**INSTRUCTIONS TO FOLLOW**
Locate "At what coordinates" in the records below, then copy its line and every following line exactly, without the pictures.

==== INFORMATION

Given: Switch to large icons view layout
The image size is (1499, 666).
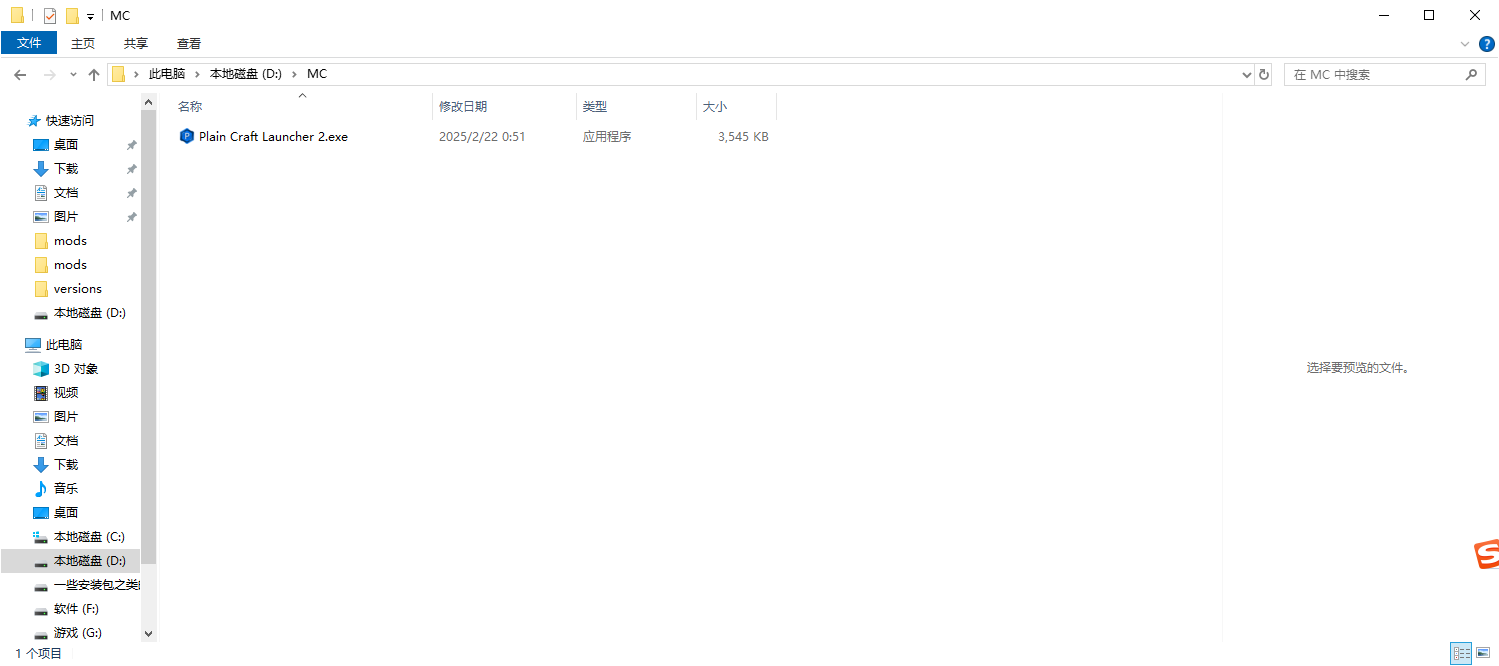Looking at the screenshot, I should coord(1483,653).
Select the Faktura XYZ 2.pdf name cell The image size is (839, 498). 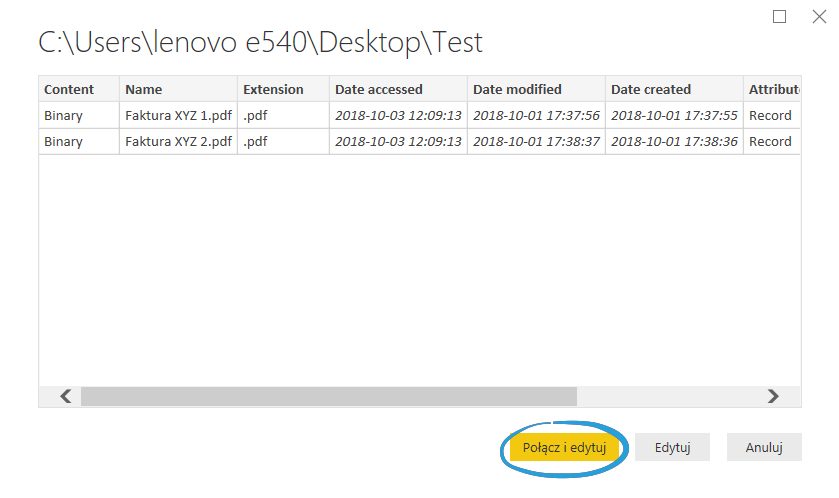click(178, 141)
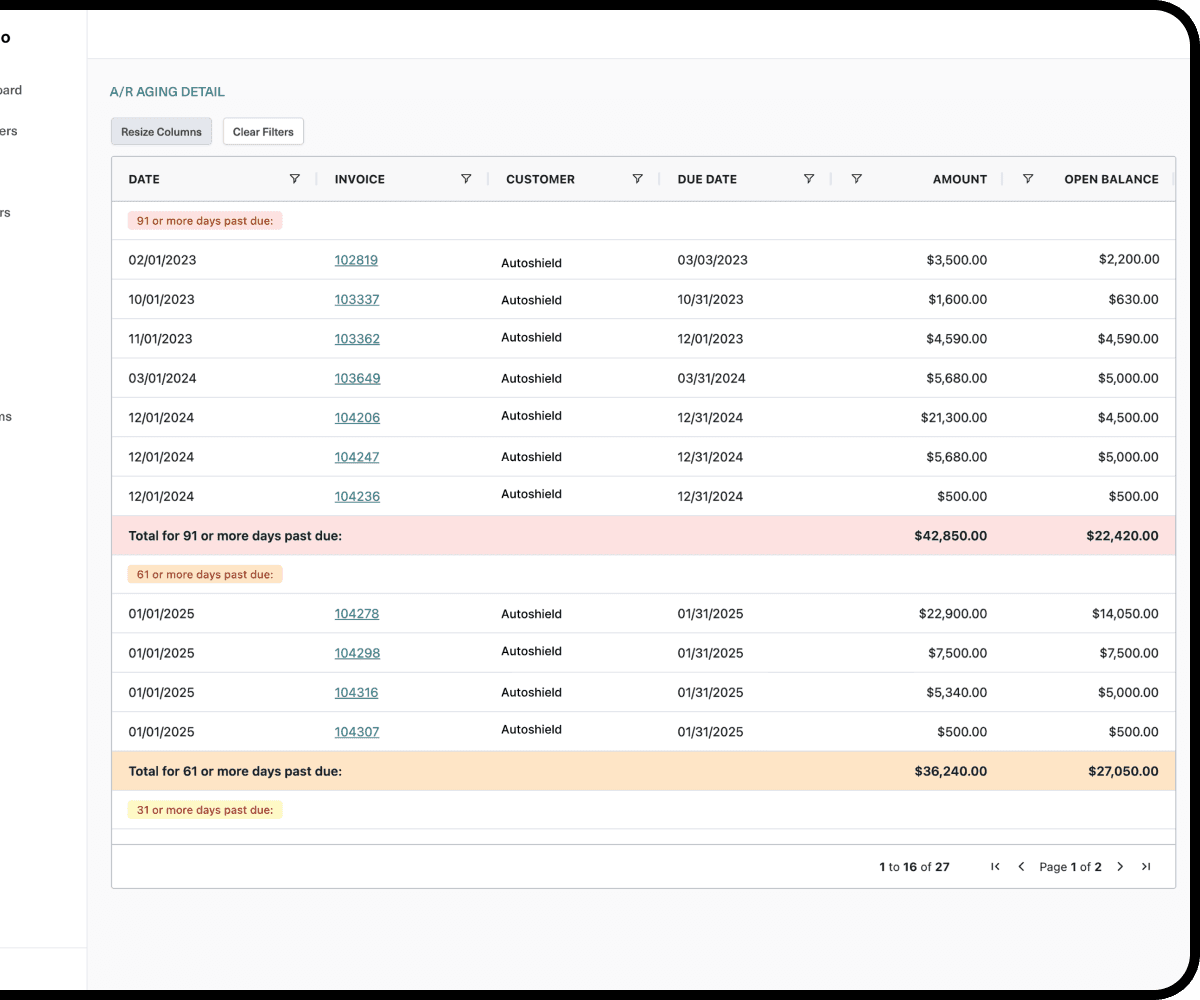
Task: Select the 61 or more days past due tag
Action: pos(205,574)
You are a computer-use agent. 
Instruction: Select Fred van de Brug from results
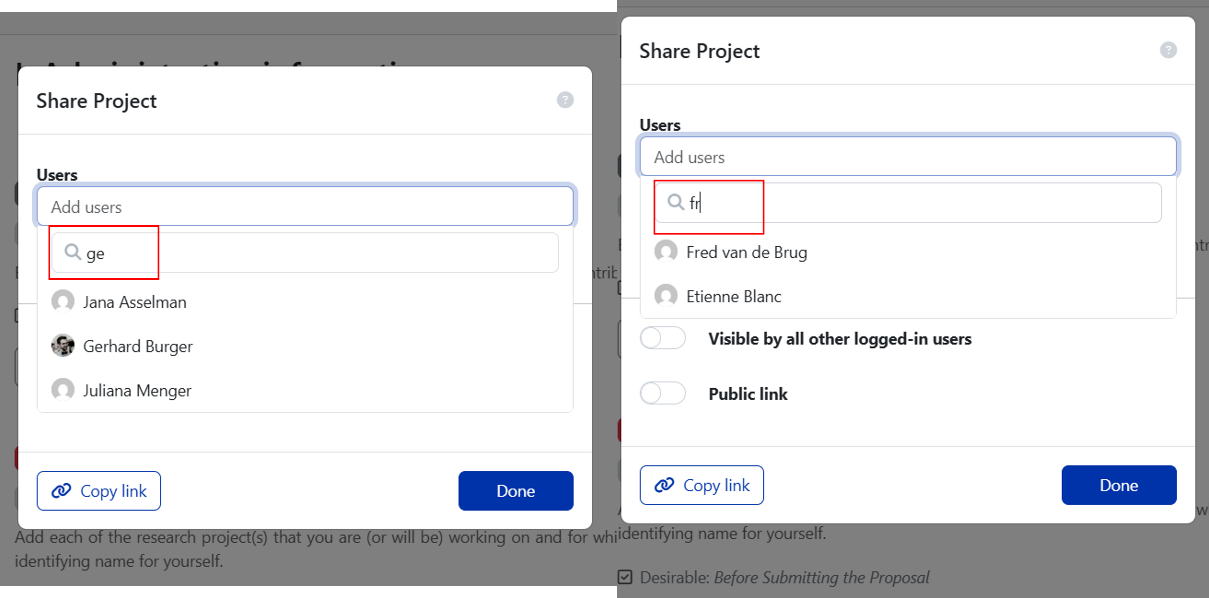pos(746,252)
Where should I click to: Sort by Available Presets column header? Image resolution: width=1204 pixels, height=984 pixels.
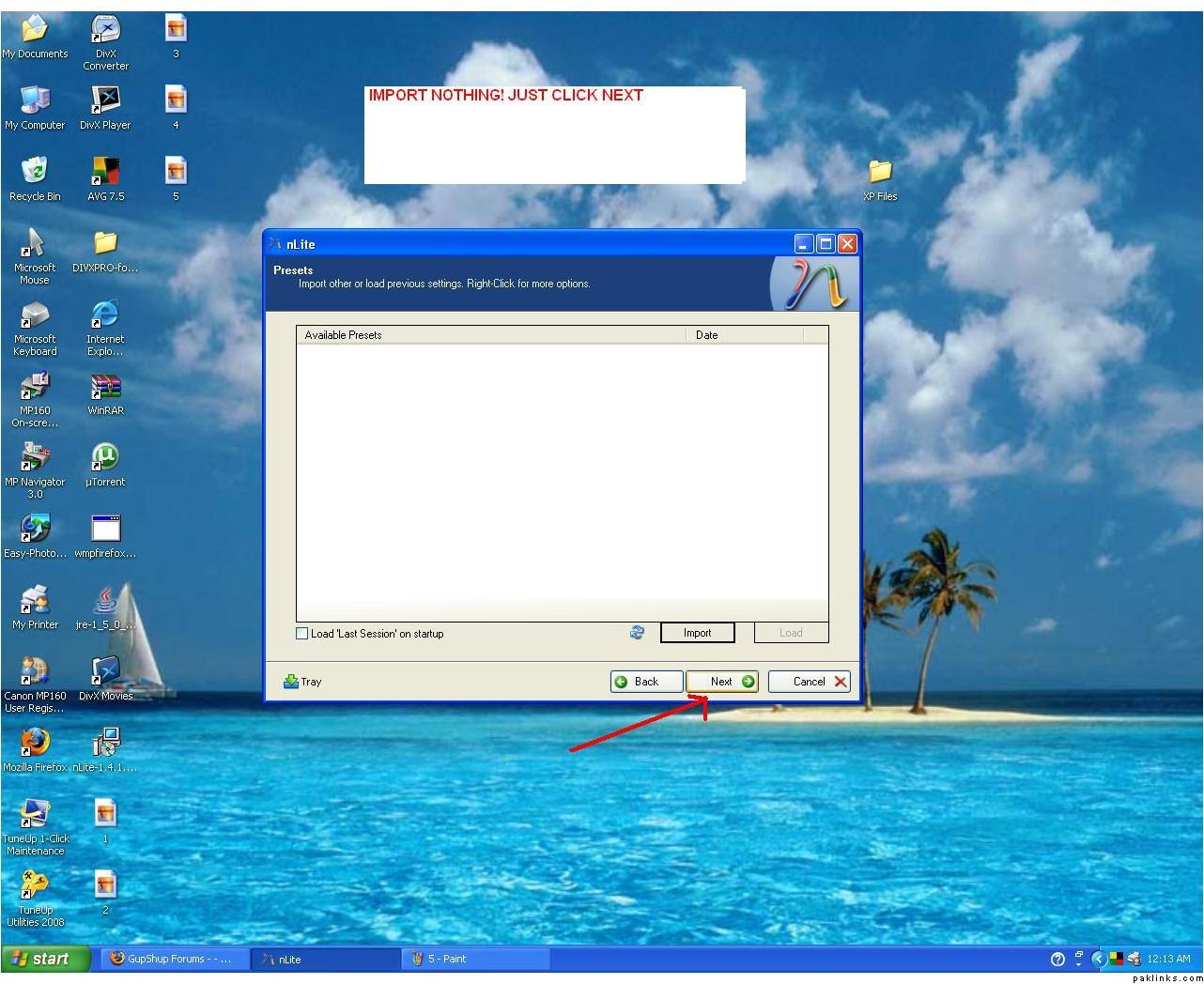(490, 335)
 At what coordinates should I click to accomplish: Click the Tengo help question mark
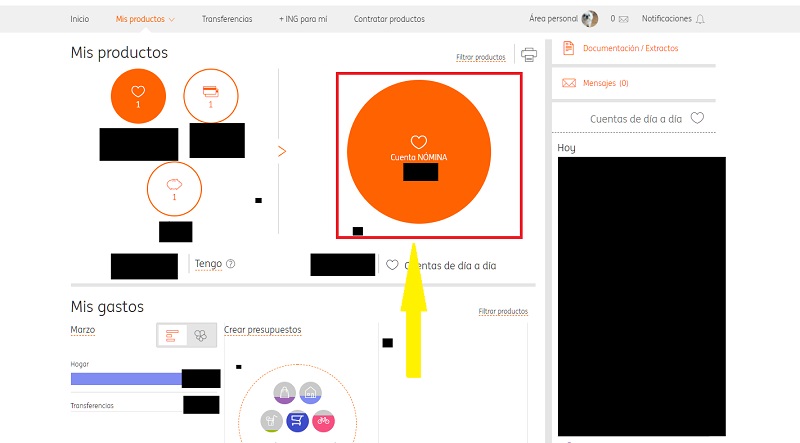click(x=231, y=264)
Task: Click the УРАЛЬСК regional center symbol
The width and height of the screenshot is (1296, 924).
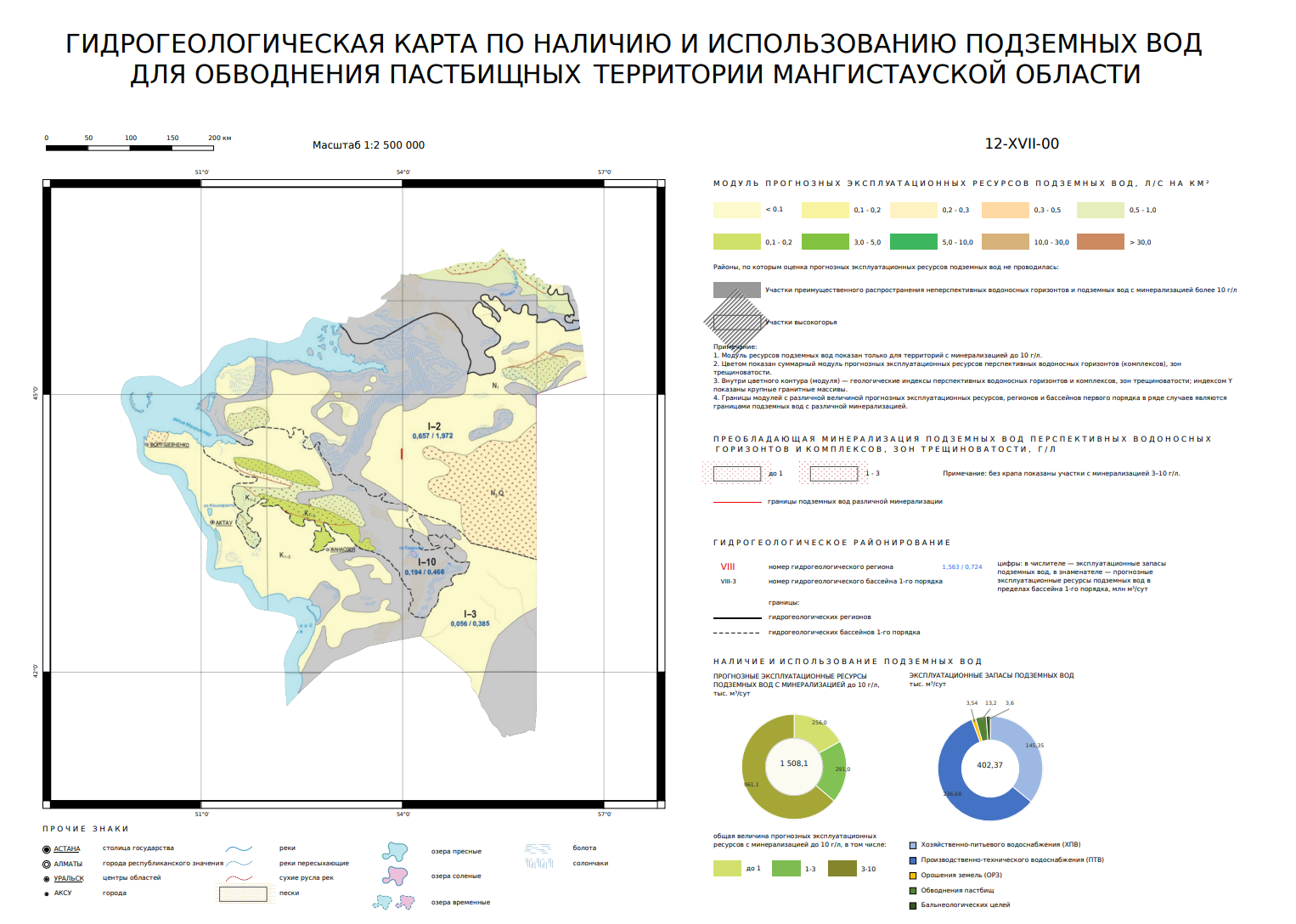Action: click(x=47, y=879)
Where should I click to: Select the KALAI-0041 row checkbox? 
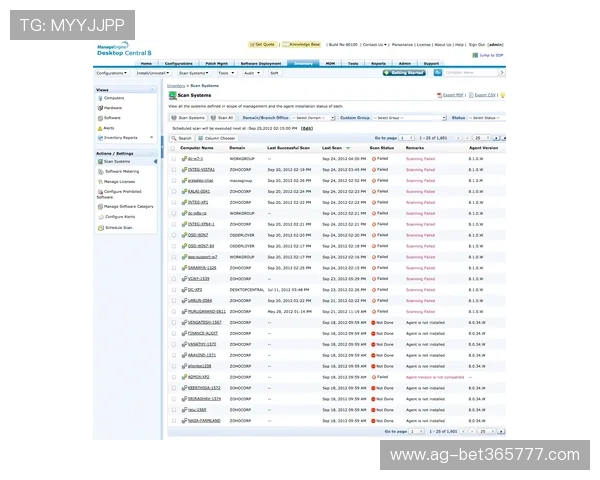pos(175,191)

========

**SOLVED PROBLEM**
 At what coordinates should I click to accomplish: Click the Tengo help question mark
click(x=231, y=264)
Task: Click the УРАЛЬСК regional center symbol
The width and height of the screenshot is (1296, 924).
Action: click(x=47, y=879)
Where should I click to: Select the KALAI-0041 row checkbox? 
pos(175,191)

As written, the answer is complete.